In the Memoir of Rati article, copy the stretch from "Memoir of Rati (จาฤกรติชา;" through "September 5, 2025." and replace "novel" with "book".

▸ **TEXT BLOCK**

● ● ● ● ●

- Official series poster
- Thai: จาฤกรติชา
- Genre: Boys' love; Romance; Historical drama;
- Based on: Memoir of Rati: จาฤกรติชา by P.PICHA (พลอยพิชา)
- Directed by: Natchanit Jirarungroj
- Starring: Sapol Assawamunkong; Sarin Ronnakiat;
- Country of origin: Thailand
- Original language: Thai
- No. of episodes: 12

Production
- Executive producer: Sataporn Panichraksapong
- Running time: 50 minutes
- Production companies: GMMTV; Cholumpi Production;

Original release
- Network: GMM25; Netflix;
- Release: 20 June – 5 September 2025

= Memoir of Rati =

2025 Thai television series

Memoir of Rati (จาฤกรติชา;
rtgs) is a 2025 Thai television series directed by Natchanit Jirarungroj, starring Sapol Assawamunkong (Great) and Sarin Ronnakiat (Inn). Adapted from the novel of the same name by P.PICHA (พลอยพิชา) and produced by GMMTV together with Cholumpi Production, it was announced as one of the television series of GMMTV for 2025 during their "GMMTV2025: RIDING THE WAVE" event held on November 26, 2024. This series aired on GMM25 and Netflix from June 20 to September 5, 2025.

==Synopsis==
After 20 years working as a translator for the French Embassy, Rati (Sarin Ronnakiat), an orphan adored by his master, returns to Siam. There, he meets Theerathon (Sapol Assawamunkong), the Deputy Minister of Education. They fell in love at first sight when they first met, and as they grew closer, their feelings for one another became more obvious. However, they must conceal it amidst the numerous hurdles that surround them. The same goes for Mek (Thanaboon Kiatniran), a manual laborer, and Baronet Dech (Tharatorn Jantharaworakarn). Therefore, is there a true love miracle that will allow their love to bloom in the midst of conflict?

● ● ● ● ●

▸ **RECORDED INFORMATION**
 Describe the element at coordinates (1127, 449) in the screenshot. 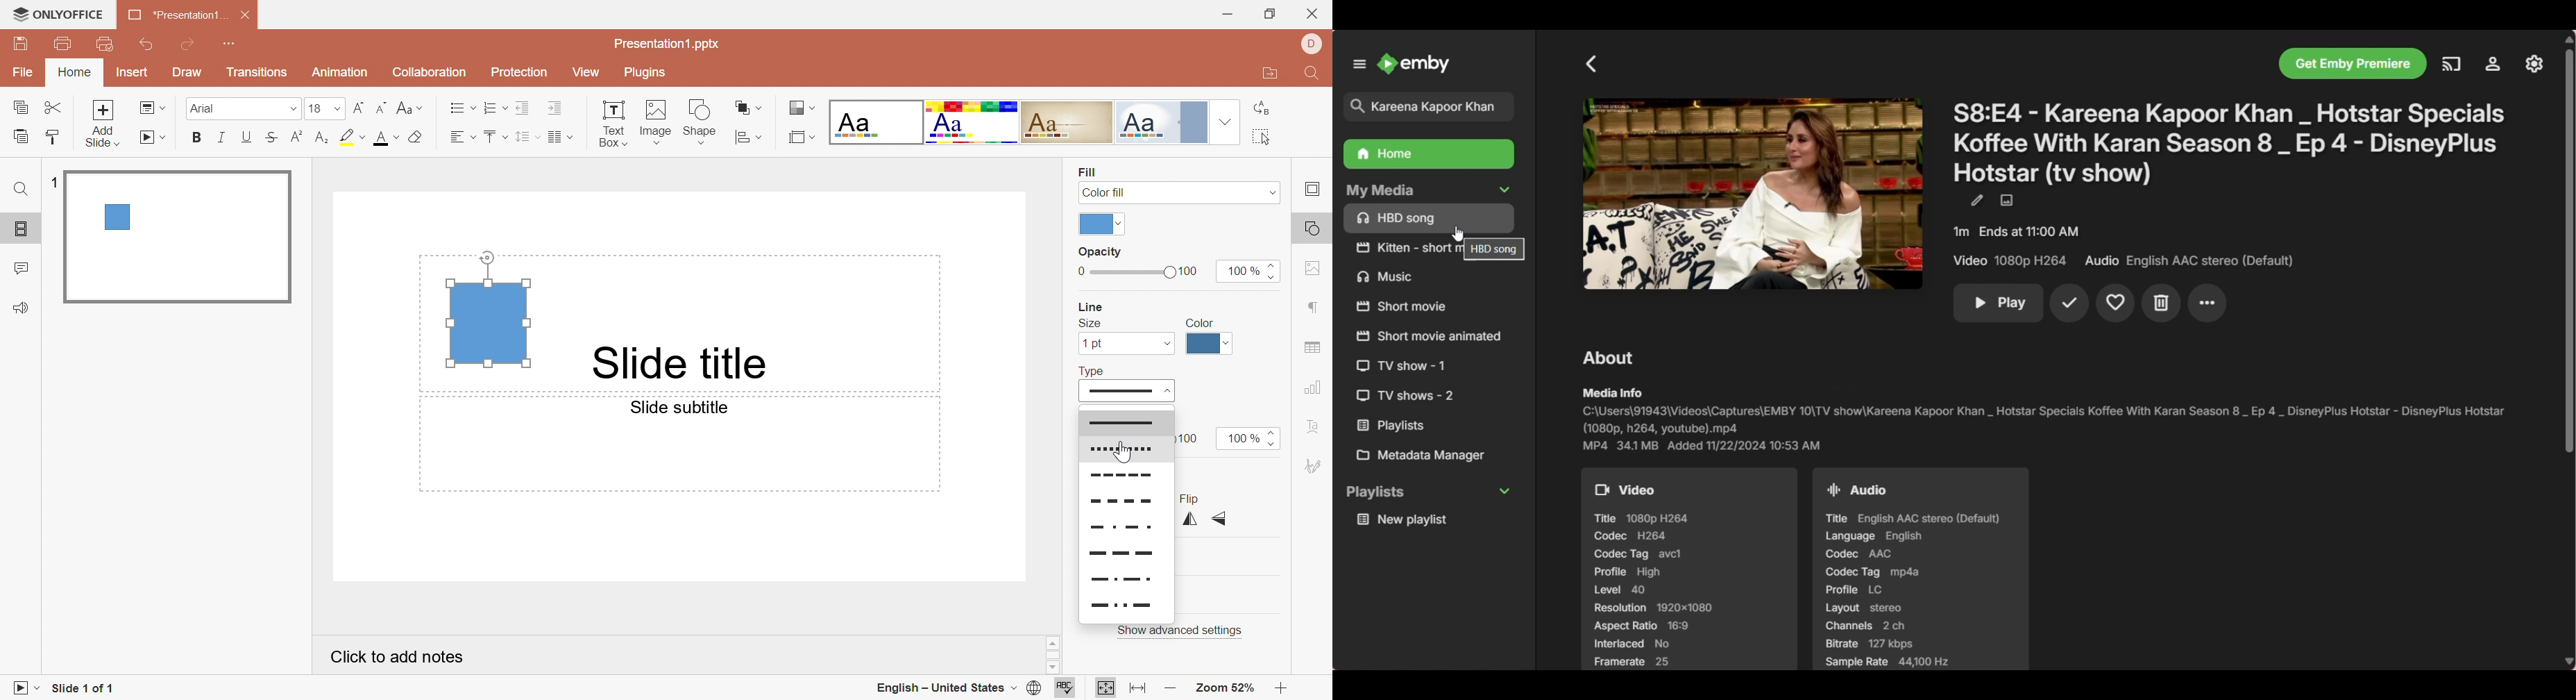

I see `line` at that location.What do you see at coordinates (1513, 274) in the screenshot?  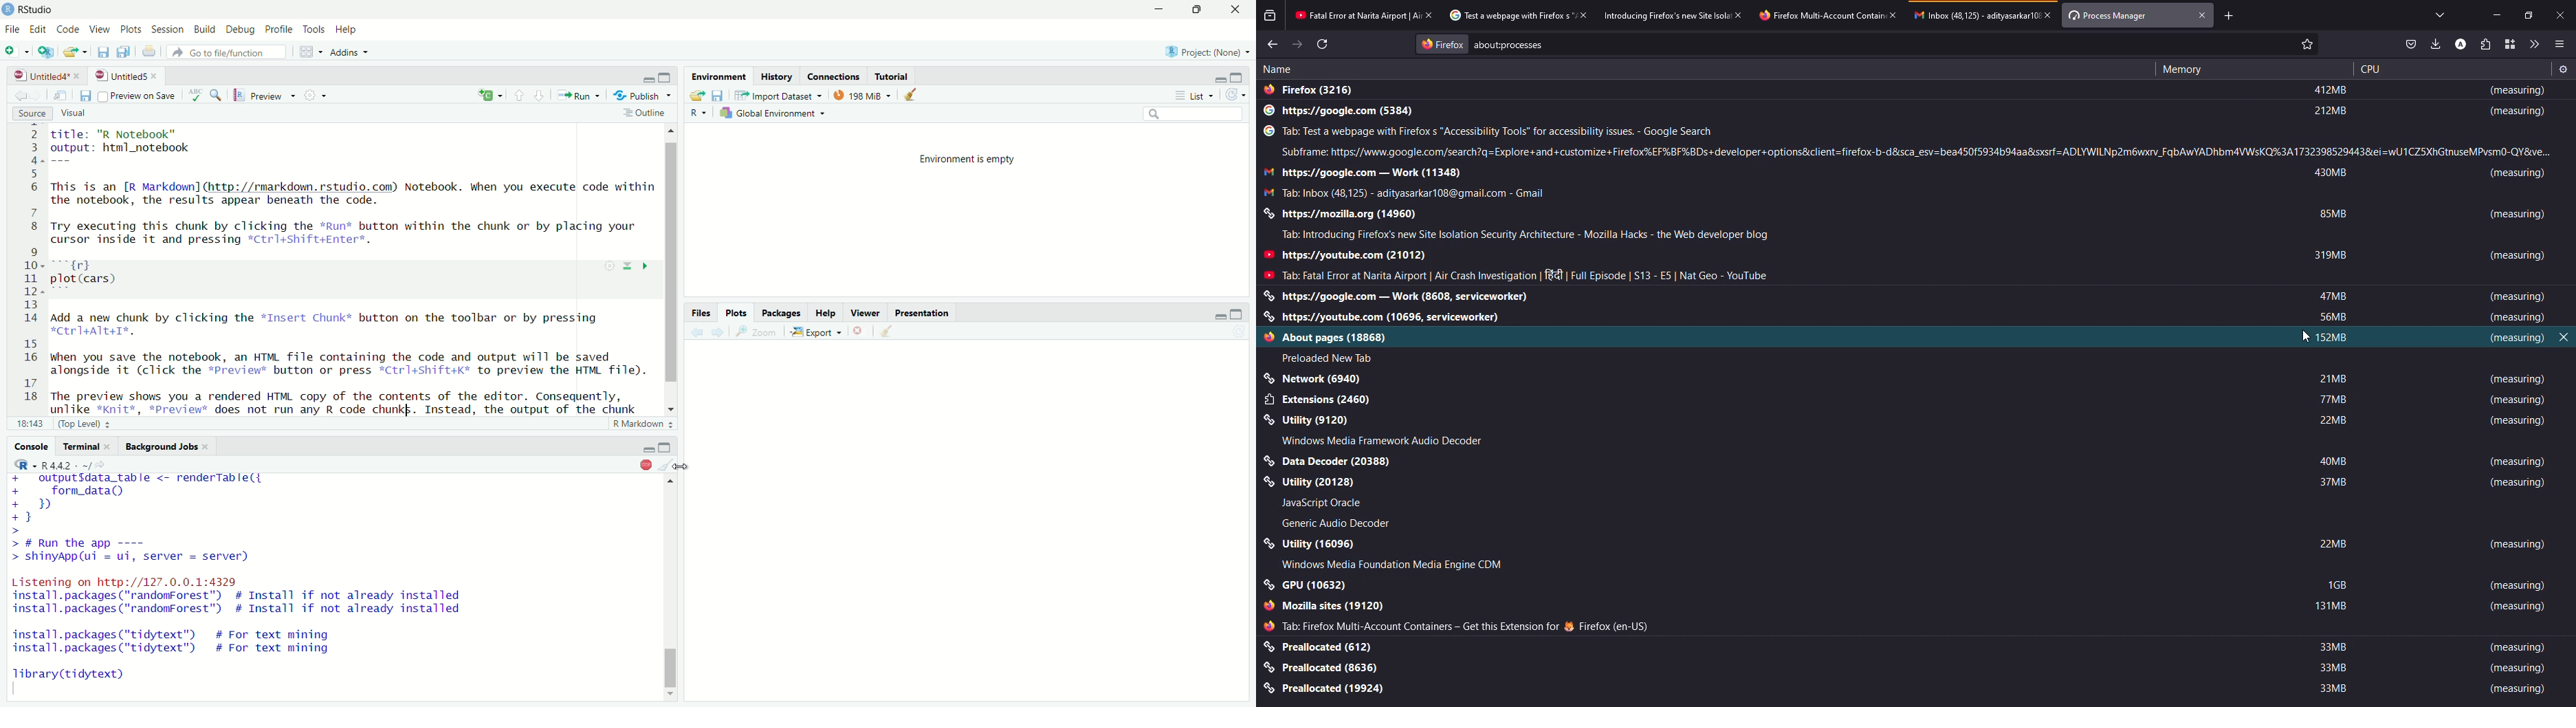 I see `Tab: Fatal error at Narita airport | air crash investigation` at bounding box center [1513, 274].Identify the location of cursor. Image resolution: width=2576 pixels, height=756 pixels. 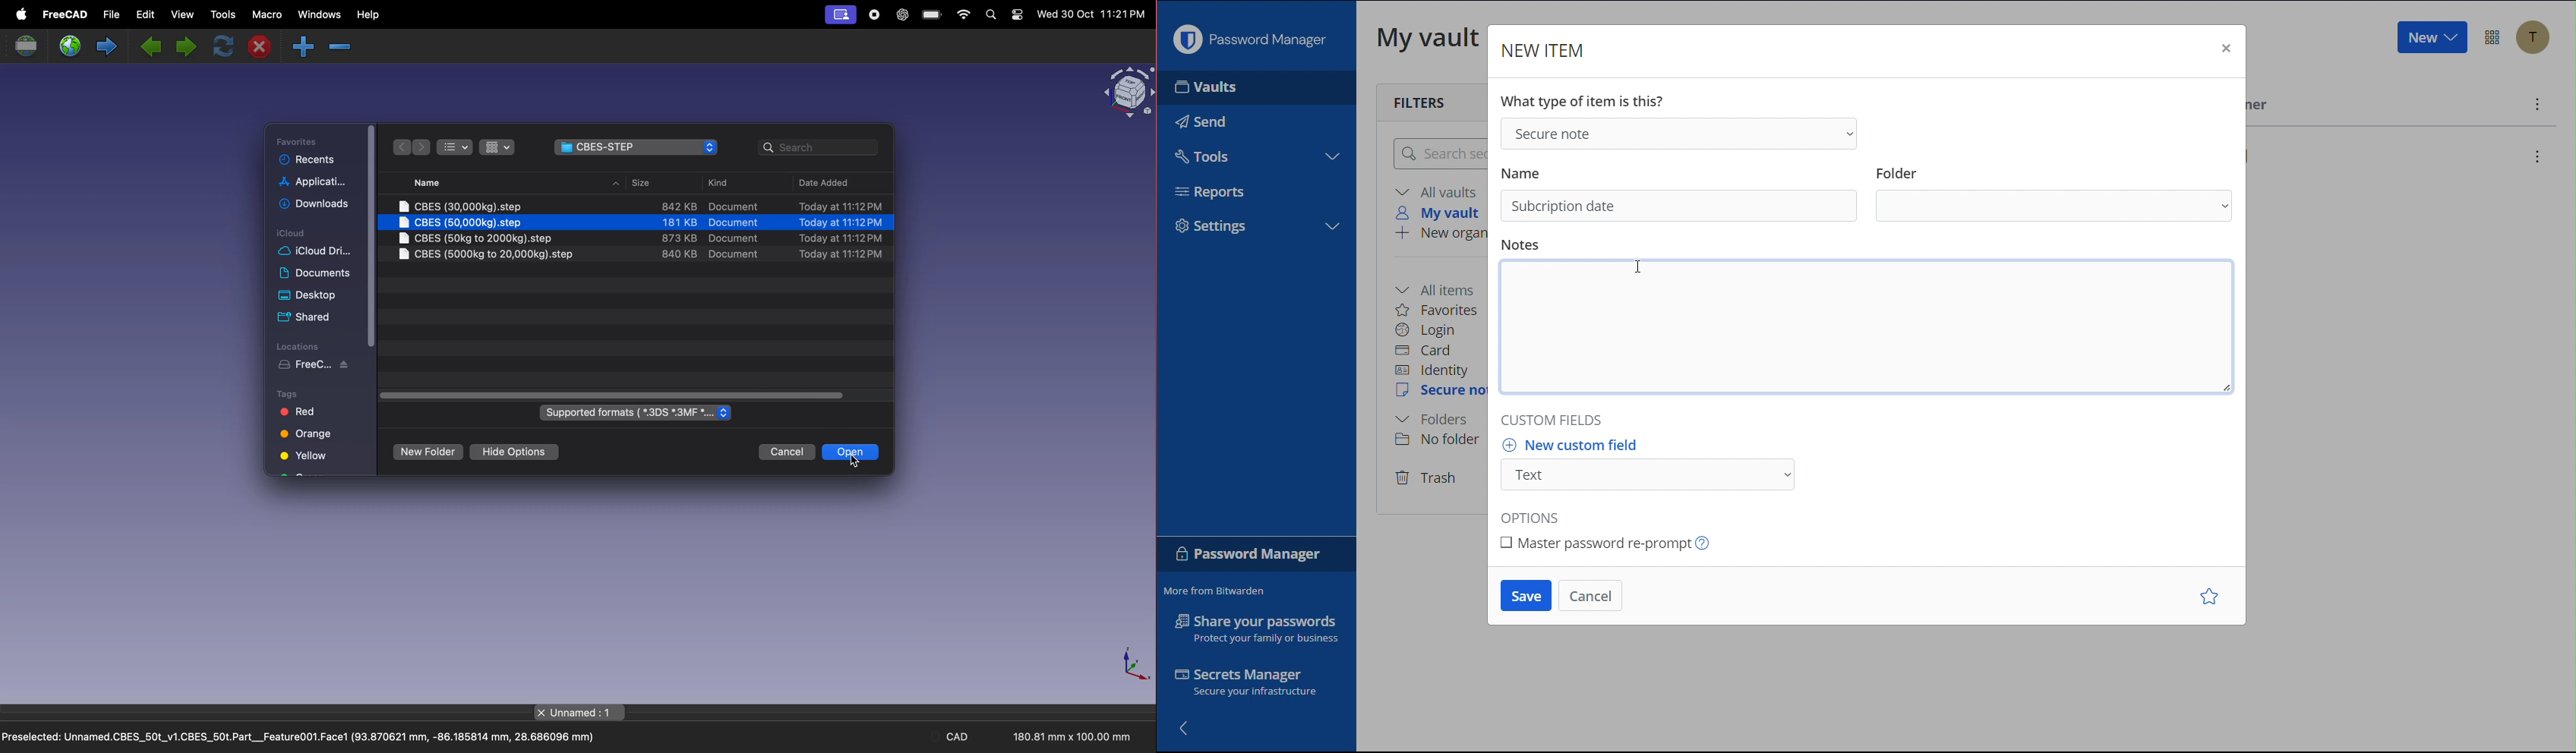
(853, 463). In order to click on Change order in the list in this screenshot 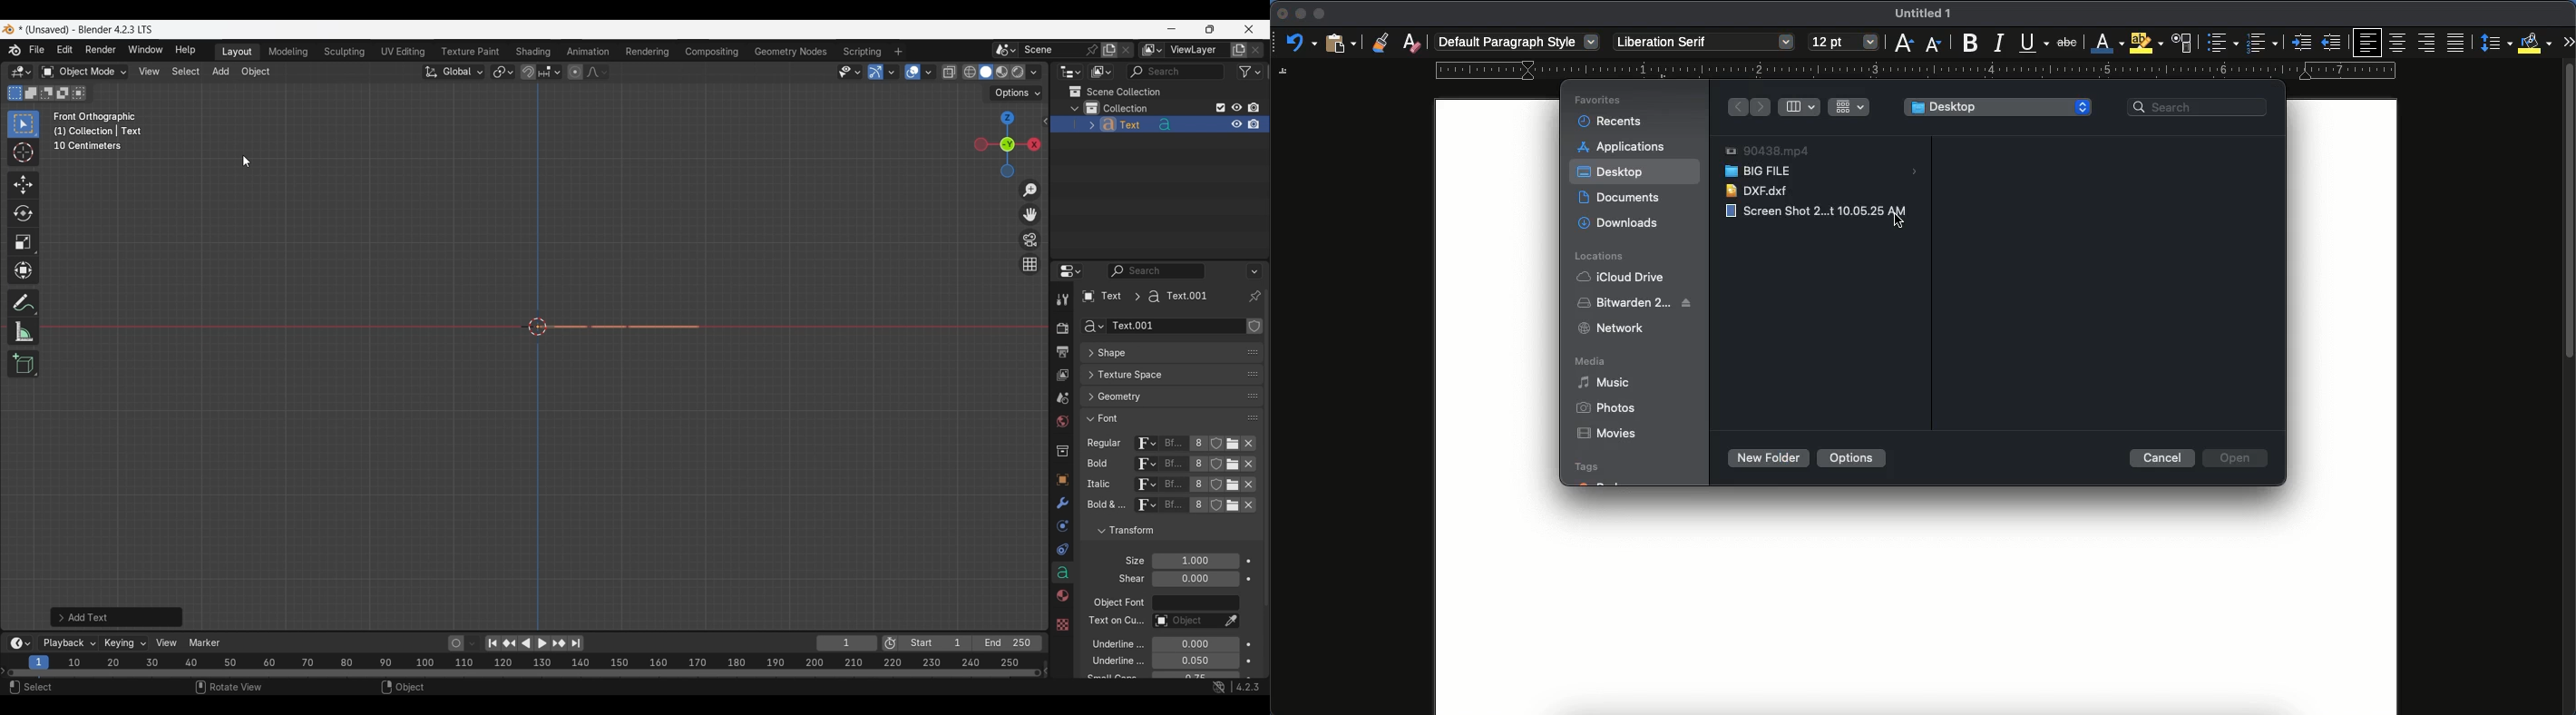, I will do `click(1253, 546)`.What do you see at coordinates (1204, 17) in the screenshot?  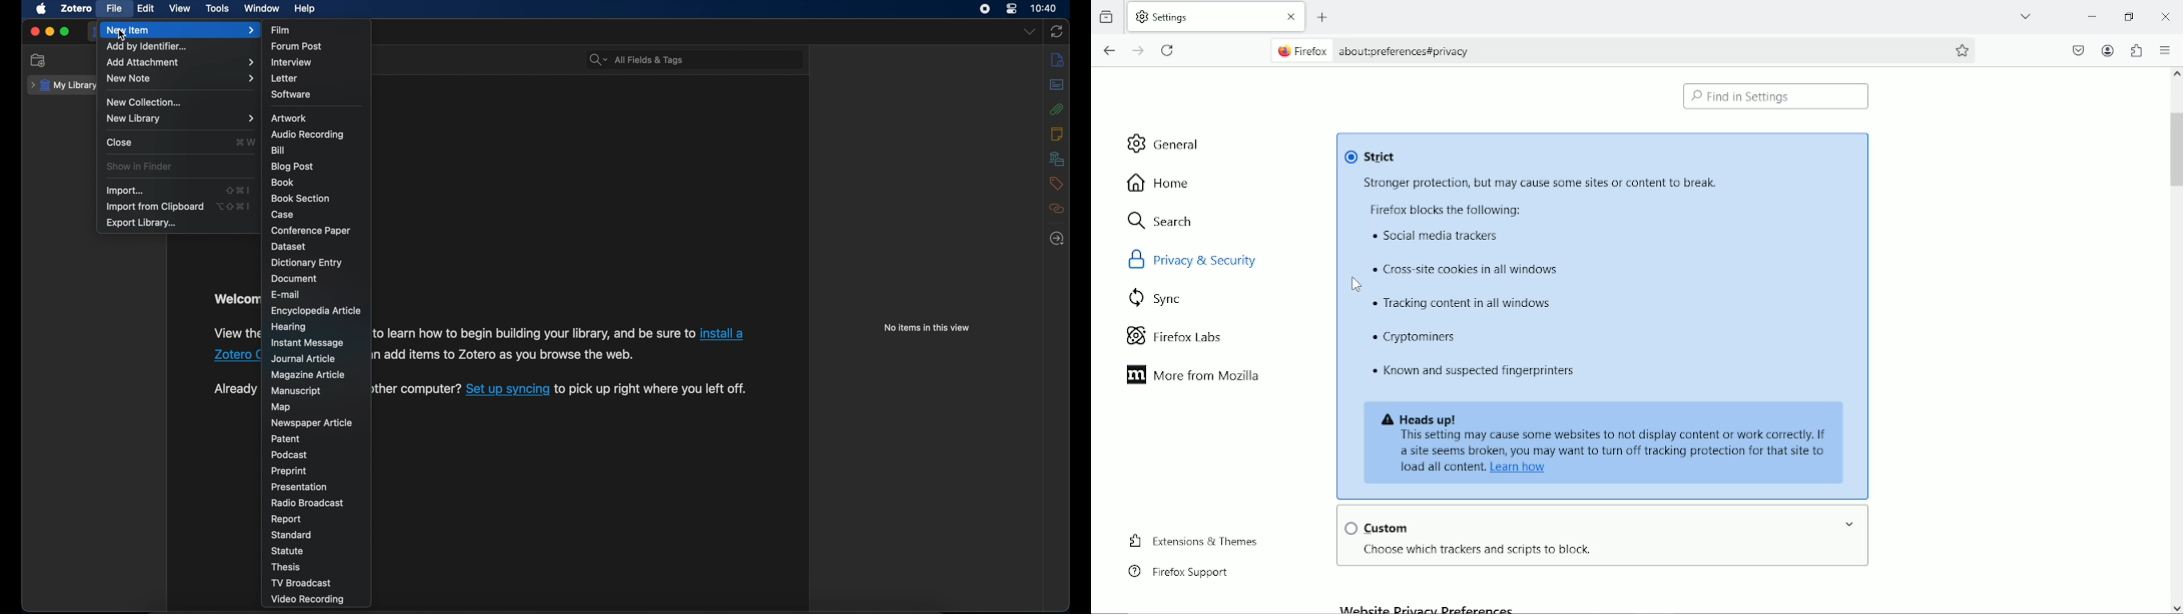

● ● ● ● ●

▸ **SOLUTION FOR THIS EXERCISE**
Memoir of Rati (จาฤกรติชา;
rtgs) is a 2025 Thai television series directed by Natchanit Jirarungroj, starring Sapol Assawamunkong (Great) and Sarin Ronnakiat (Inn). Adapted from the book of the same name by P.PICHA (พลอยพิชา) and produced by GMMTV together with Cholumpi Production, it was announced as one of the television series of GMMTV for 2025 during their "GMMTV2025: RIDING THE WAVE" event held on November 26, 2024. This series aired on GMM25 and Netflix from June 20 to September 5, 2025.